Set down all of the records word for word.
Supplied material Start Marker
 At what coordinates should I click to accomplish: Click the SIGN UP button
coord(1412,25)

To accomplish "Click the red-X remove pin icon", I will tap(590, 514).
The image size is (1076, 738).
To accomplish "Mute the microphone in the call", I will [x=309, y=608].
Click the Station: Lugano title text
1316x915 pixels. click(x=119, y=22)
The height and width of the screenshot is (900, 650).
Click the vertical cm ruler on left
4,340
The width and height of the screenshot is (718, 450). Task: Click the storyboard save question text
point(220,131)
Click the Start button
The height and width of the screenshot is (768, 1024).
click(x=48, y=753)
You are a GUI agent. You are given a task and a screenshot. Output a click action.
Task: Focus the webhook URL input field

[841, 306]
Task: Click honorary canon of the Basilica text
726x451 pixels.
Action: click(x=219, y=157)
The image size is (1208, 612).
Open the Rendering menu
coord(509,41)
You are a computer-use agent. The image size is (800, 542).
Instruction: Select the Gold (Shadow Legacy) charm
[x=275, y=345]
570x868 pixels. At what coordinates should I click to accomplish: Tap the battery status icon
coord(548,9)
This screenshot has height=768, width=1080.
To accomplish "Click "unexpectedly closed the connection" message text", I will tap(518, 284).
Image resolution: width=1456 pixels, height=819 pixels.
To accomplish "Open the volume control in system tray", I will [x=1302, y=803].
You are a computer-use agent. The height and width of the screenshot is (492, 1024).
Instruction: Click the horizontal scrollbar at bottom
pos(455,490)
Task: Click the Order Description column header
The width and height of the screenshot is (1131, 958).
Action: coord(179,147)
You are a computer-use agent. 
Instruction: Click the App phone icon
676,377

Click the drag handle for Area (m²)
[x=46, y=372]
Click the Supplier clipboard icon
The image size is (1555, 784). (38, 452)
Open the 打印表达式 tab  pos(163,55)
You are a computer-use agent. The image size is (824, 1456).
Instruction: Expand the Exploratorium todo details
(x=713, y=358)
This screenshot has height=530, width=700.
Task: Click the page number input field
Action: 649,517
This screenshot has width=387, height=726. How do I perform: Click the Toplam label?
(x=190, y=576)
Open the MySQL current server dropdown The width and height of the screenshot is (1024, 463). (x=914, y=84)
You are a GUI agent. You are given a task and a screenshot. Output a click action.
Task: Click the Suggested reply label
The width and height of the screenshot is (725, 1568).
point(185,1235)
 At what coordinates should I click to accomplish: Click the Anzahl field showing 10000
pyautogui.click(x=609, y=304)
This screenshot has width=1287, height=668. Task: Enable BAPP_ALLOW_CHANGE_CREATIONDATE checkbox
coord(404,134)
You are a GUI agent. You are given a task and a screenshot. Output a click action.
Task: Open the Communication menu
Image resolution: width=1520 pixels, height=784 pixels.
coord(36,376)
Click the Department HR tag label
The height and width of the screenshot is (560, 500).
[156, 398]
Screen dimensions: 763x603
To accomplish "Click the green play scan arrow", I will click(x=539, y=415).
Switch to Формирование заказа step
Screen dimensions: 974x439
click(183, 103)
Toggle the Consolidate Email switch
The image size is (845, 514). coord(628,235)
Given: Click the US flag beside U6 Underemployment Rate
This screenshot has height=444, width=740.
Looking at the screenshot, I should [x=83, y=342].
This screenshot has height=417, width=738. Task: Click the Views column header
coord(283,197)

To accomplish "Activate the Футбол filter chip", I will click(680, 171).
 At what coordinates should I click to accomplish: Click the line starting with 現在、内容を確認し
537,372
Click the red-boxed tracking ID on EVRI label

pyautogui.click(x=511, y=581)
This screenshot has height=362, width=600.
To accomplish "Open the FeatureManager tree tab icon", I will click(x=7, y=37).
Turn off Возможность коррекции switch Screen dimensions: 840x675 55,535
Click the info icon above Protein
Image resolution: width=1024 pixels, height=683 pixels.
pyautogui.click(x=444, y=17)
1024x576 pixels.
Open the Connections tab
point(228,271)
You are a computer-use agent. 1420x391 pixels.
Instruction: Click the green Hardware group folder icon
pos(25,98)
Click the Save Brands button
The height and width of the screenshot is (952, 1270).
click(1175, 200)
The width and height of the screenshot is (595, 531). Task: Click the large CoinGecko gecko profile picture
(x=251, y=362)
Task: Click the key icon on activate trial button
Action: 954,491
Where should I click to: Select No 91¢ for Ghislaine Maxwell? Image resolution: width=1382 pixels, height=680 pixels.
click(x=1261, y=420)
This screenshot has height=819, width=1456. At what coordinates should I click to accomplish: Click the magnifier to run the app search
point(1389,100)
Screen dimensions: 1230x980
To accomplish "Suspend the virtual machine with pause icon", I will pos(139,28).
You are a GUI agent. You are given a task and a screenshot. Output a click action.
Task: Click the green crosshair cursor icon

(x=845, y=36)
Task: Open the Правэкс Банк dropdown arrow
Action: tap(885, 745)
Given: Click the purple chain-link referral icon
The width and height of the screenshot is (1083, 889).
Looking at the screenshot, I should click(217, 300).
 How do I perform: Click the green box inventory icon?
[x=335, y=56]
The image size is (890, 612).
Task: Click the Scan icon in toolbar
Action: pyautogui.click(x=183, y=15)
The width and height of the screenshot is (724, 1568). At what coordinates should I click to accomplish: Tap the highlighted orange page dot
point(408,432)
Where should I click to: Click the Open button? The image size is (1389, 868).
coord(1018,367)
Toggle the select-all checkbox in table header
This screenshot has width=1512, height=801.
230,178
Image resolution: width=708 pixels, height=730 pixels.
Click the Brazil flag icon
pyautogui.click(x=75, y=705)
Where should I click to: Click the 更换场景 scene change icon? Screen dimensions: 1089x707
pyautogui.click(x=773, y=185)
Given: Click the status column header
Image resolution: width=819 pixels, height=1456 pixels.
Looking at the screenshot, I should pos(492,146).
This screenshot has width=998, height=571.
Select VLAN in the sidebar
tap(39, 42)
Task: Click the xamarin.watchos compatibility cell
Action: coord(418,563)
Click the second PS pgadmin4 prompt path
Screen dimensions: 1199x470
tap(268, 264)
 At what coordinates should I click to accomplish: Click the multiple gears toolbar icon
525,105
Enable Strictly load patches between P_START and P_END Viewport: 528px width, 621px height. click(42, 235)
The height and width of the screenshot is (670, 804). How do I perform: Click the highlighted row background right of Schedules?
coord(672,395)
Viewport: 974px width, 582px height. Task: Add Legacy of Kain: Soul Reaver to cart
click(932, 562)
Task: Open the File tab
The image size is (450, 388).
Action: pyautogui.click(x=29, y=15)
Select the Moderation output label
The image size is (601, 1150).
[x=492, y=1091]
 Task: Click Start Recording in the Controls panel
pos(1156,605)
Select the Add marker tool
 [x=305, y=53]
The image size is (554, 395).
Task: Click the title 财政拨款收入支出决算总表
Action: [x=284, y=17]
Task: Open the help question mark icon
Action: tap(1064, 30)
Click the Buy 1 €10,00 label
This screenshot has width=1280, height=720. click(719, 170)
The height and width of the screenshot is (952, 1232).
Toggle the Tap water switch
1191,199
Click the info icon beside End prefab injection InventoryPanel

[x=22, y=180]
Supplied material End Marker
## [Answer box]
 At what coordinates should I click to accomplish: Click the SIGN UP button
coord(1412,25)

To accomplish "Click the red-X remove pin icon", I will tap(590, 514).
The image size is (1076, 738).
To accomplish "Mute the microphone in the call", I will [x=309, y=608].
Click the Station: Lugano title text
1316x915 pixels. click(x=119, y=22)
The height and width of the screenshot is (900, 650).
Click the vertical cm ruler on left
4,340
The width and height of the screenshot is (718, 450). Task: Click the storyboard save question text
point(220,131)
Click the Start button
The height and width of the screenshot is (768, 1024).
click(x=48, y=753)
You are a GUI agent. You are given a task and a screenshot. Output a click action.
Task: Focus the webhook URL input field

[841, 306]
Task: Click honorary canon of the Basilica text
726x451 pixels.
Action: click(x=219, y=157)
The image size is (1208, 612).
Open the Rendering menu
coord(509,41)
You are a computer-use agent. The image size is (800, 542).
Instruction: Select the Gold (Shadow Legacy) charm
[x=275, y=345]
570x868 pixels. At what coordinates should I click to accomplish: Tap the battery status icon
coord(548,9)
This screenshot has height=768, width=1080.
To accomplish "Click "unexpectedly closed the connection" message text", I will tap(518, 284).
Image resolution: width=1456 pixels, height=819 pixels.
To accomplish "Open the volume control in system tray", I will [x=1302, y=803].
You are a computer-use agent. The height and width of the screenshot is (492, 1024).
Instruction: Click the horizontal scrollbar at bottom
pos(455,490)
Task: Click the Order Description column header
The width and height of the screenshot is (1131, 958).
Action: coord(179,147)
You are a computer-use agent. 
Instruction: Click the App phone icon
676,377

Click the drag handle for Area (m²)
[x=46, y=372]
Click the Supplier clipboard icon
The image size is (1555, 784). (38, 452)
Open the 打印表达式 tab  pos(163,55)
You are a computer-use agent. The image size is (824, 1456).
Instruction: Expand the Exploratorium todo details
(x=713, y=358)
This screenshot has height=530, width=700.
Task: Click the page number input field
Action: 649,517
This screenshot has width=387, height=726. How do I perform: Click the Toplam label?
(x=190, y=576)
Open the MySQL current server dropdown The width and height of the screenshot is (1024, 463). (x=914, y=84)
You are a GUI agent. You are given a task and a screenshot. Output a click action.
Task: Click the Suggested reply label
The width and height of the screenshot is (725, 1568).
point(185,1235)
 At what coordinates should I click to accomplish: Click the Anzahl field showing 10000
pyautogui.click(x=609, y=304)
This screenshot has width=1287, height=668. Task: Enable BAPP_ALLOW_CHANGE_CREATIONDATE checkbox
coord(404,134)
You are a GUI agent. You are given a task and a screenshot. Output a click action.
Task: Open the Communication menu
Image resolution: width=1520 pixels, height=784 pixels.
coord(36,376)
Click the Department HR tag label
The height and width of the screenshot is (560, 500).
[156, 398]
Screen dimensions: 763x603
To accomplish "Click the green play scan arrow", I will click(x=539, y=415).
Switch to Формирование заказа step
Screen dimensions: 974x439
click(183, 103)
Toggle the Consolidate Email switch
The image size is (845, 514). coord(628,235)
Given: Click the US flag beside U6 Underemployment Rate
This screenshot has height=444, width=740.
Looking at the screenshot, I should [x=83, y=342].
This screenshot has height=417, width=738. Task: Click the Views column header
coord(283,197)

To accomplish "Activate the Футбол filter chip", I will click(680, 171).
 At what coordinates should I click to accomplish: Click the line starting with 現在、内容を確認し
537,372
Click the red-boxed tracking ID on EVRI label

pyautogui.click(x=511, y=581)
This screenshot has height=362, width=600.
To accomplish "Open the FeatureManager tree tab icon", I will click(x=7, y=37).
Turn off Возможность коррекции switch Screen dimensions: 840x675 55,535
Click the info icon above Protein
Image resolution: width=1024 pixels, height=683 pixels.
pyautogui.click(x=444, y=17)
1024x576 pixels.
Open the Connections tab
point(228,271)
You are a computer-use agent. 1420x391 pixels.
Instruction: Click the green Hardware group folder icon
pos(25,98)
Click the Save Brands button
The height and width of the screenshot is (952, 1270).
click(1175, 200)
The width and height of the screenshot is (595, 531). Task: Click the large CoinGecko gecko profile picture
(x=251, y=362)
Task: Click the key icon on activate trial button
Action: 954,491
Where should I click to: Select No 91¢ for Ghislaine Maxwell? Image resolution: width=1382 pixels, height=680 pixels.
click(x=1261, y=420)
This screenshot has height=819, width=1456. At what coordinates should I click to accomplish: Click the magnifier to run the app search
point(1389,100)
Screen dimensions: 1230x980
To accomplish "Suspend the virtual machine with pause icon", I will pos(139,28).
You are a GUI agent. You are given a task and a screenshot. Output a click action.
Task: Click the green crosshair cursor icon

(x=845, y=36)
Task: Open the Правэкс Банк dropdown arrow
Action: tap(885, 745)
Given: Click the purple chain-link referral icon
The width and height of the screenshot is (1083, 889).
Looking at the screenshot, I should click(217, 300).
 How do I perform: Click the green box inventory icon?
[x=335, y=56]
The image size is (890, 612).
Task: Click the Scan icon in toolbar
Action: pyautogui.click(x=183, y=15)
The width and height of the screenshot is (724, 1568). At what coordinates should I click to accomplish: Tap the highlighted orange page dot
point(408,432)
Where should I click to: Click the Open button? The image size is (1389, 868).
coord(1018,367)
Toggle the select-all checkbox in table header
This screenshot has width=1512, height=801.
230,178
Image resolution: width=708 pixels, height=730 pixels.
Click the Brazil flag icon
pyautogui.click(x=75, y=705)
Where should I click to: Click the 更换场景 scene change icon? Screen dimensions: 1089x707
pyautogui.click(x=773, y=185)
Given: Click the status column header
Image resolution: width=819 pixels, height=1456 pixels.
Looking at the screenshot, I should pos(492,146).
This screenshot has width=998, height=571.
Select VLAN in the sidebar
tap(39, 42)
Task: Click the xamarin.watchos compatibility cell
Action: coord(418,563)
Click the second PS pgadmin4 prompt path
Screen dimensions: 1199x470
tap(268, 264)
 At what coordinates should I click to accomplish: Click the multiple gears toolbar icon
525,105
Enable Strictly load patches between P_START and P_END Viewport: 528px width, 621px height. click(42, 235)
The height and width of the screenshot is (670, 804). How do I perform: Click the highlighted row background right of Schedules?
coord(672,395)
Viewport: 974px width, 582px height. Task: Add Legacy of Kain: Soul Reaver to cart
click(932, 562)
Task: Open the File tab
The image size is (450, 388).
Action: pyautogui.click(x=29, y=15)
Select the Moderation output label
The image size is (601, 1150).
[x=492, y=1091]
 Task: Click Start Recording in the Controls panel
pos(1156,605)
Select the Add marker tool
 [x=305, y=53]
The image size is (554, 395).
Task: Click the title 财政拨款收入支出决算总表
Action: [x=284, y=17]
Task: Open the help question mark icon
Action: tap(1064, 30)
Click the Buy 1 €10,00 label
This screenshot has width=1280, height=720. click(719, 170)
The height and width of the screenshot is (952, 1232).
Toggle the Tap water switch
1191,199
Click the info icon beside End prefab injection InventoryPanel

[x=22, y=180]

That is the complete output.